The laws regarding notice of auction are found in F.S. 715.109(2)-(3). Landlords must follow these provisions to be able to sell the property at auction and be afforded the protections of the statute.

Prior to the sale of the tenant’s property, the landlord must advertise once a week for 2 consecutive weeks. The newspaper notice must give the time and place of the sale. The newspaper notice must state:

  1. the name of the former tenant, and
  2. a description of the property to be sold with sufficient particularity to adequately permit the owner of the property to identify it.

The sale must take place at least 10 days after the first publication but no later than 5 days after the second publication.

If there is no weekly paper, the landlord must post the notice of the sale in 6 conspicuous places in the neighborhood of the sale 10 days before the sale is to take place.

Landlords must adhere to specific legal requirements when selling a tenant’s abandoned property at auction under Florida law. Before the sale, they must advertise the auction in a newspaper once a week for two consecutive weeks, including details like the former tenant’s name and a description of the property. The sale must occur at least 10 days after the first ad and within five days of the second. If no weekly paper is available, the notice must be posted in six visible locations in the neighborhood.

After the Auction

The landlord may bid to purchase the tenant’s property at the public sale. After the costs of storage, advertising, and the sale have been deducted from the sale proceeds, the balance may be claimed by the tenant or property owner within thirty (30) days.

If the funds are not claimed, they must be paid into the county registry. At that time, the landlord is relieved of any further obligations for the abandoned property. The successful bidder’s title to the property is subject to ownership rights, liens, and security interest which have priority by law.

Limited Liability – 715.11(1)-(2) – Releasing to Tenant

F.S. 715.11 limits the landlord’s liability regarding the tenants’ property, but the landlord must comply with the process mandated by F.S. ch. 715, et. al. F.S. 715.11(1):
Notwithstanding the provisions of s. 715.101, after the landlord releases to the former tenant property which remains on the premises after a tenancy is terminated, the landlord is not liable with respect to that property to any person.
F.S. 715.11(2) also provides,

“After the landlord releases property pursuant to s. 715.108 to a person who is not the former tenant and who is reasonably believed by the landlord to be the owner of the property, the landlord is not liable with respect to that property to:
“(a) Any person to whom notice was given pursuant to s. 715.104; or (b) Any person to whom notice was not given pursuant to s. 715.104 unless such person proves that, prior to releasing the property, the landlord believed or reasonably should have believed that such person had an interest in the property and also that the landlord knew or should have known upon reasonable investigation the address of such person.”

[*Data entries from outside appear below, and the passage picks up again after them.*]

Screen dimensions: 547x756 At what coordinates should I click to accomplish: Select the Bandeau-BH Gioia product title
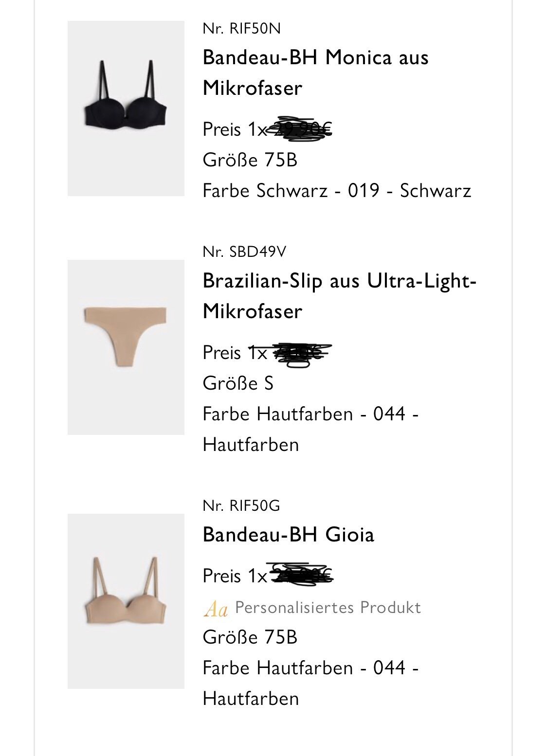(x=288, y=535)
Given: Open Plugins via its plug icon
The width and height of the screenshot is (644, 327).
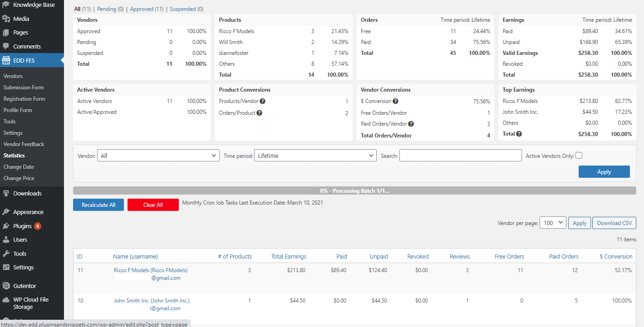Looking at the screenshot, I should tap(6, 226).
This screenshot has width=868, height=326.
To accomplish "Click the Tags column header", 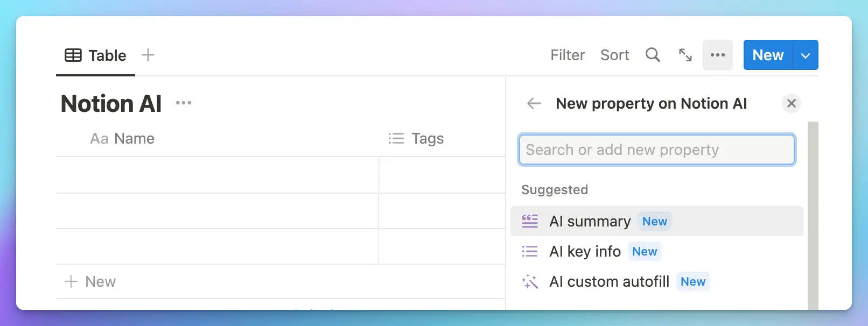I will 427,139.
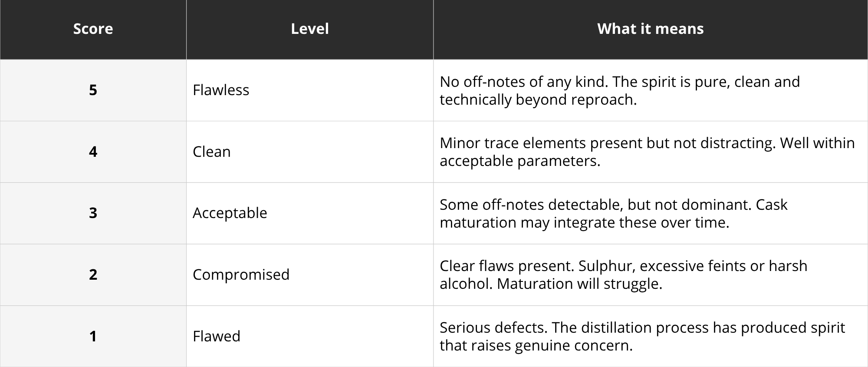Screen dimensions: 868x367
Task: Click the 'Clear flaws present' description
Action: point(624,274)
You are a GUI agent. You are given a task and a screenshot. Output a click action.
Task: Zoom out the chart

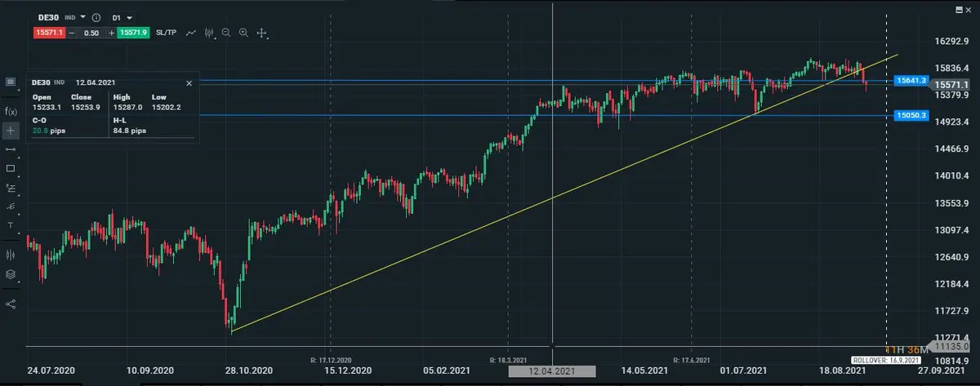(x=226, y=33)
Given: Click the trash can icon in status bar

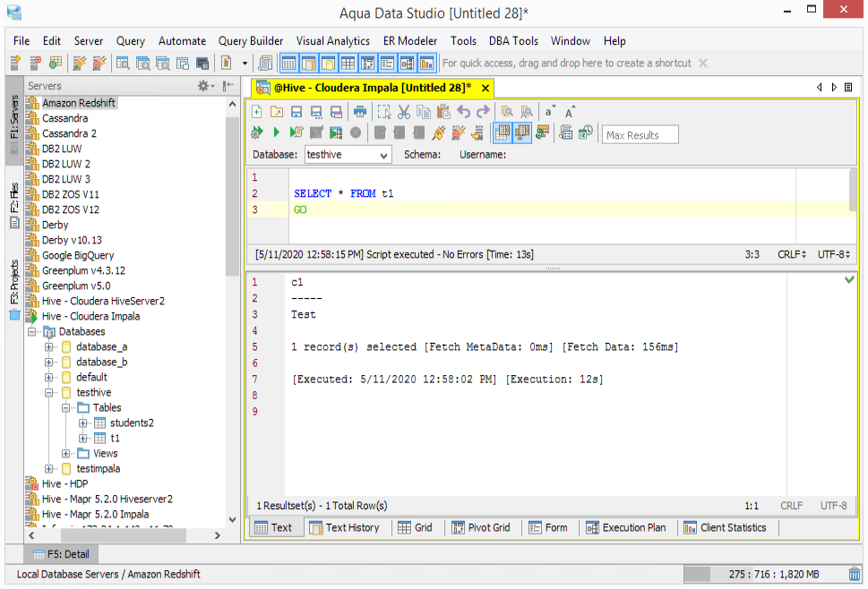Looking at the screenshot, I should click(x=855, y=574).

Limited Liability – 715.11(3) – Sold At Auction or Disposed

F.S. 715.11(3) limits the landlord’s liability when the property is sold at auction or disposed pursuant to this chapter. It states,

“Where property is disposed of pursuant to s. 715.109, the landlord is not liable with respect to that property to: (a) Any person to whom notice was given pursuant to s. 715.104; or (b) Any person to whom notice was not given pursuant to s. 715.104 unless such person proves that, prior to disposing of the property pursuant to s. 715.109, the landlord believed or reasonably should have believed that such person had an interest in the property and also that the landlord knew or should have known upon reasonable investigation the address of such person.”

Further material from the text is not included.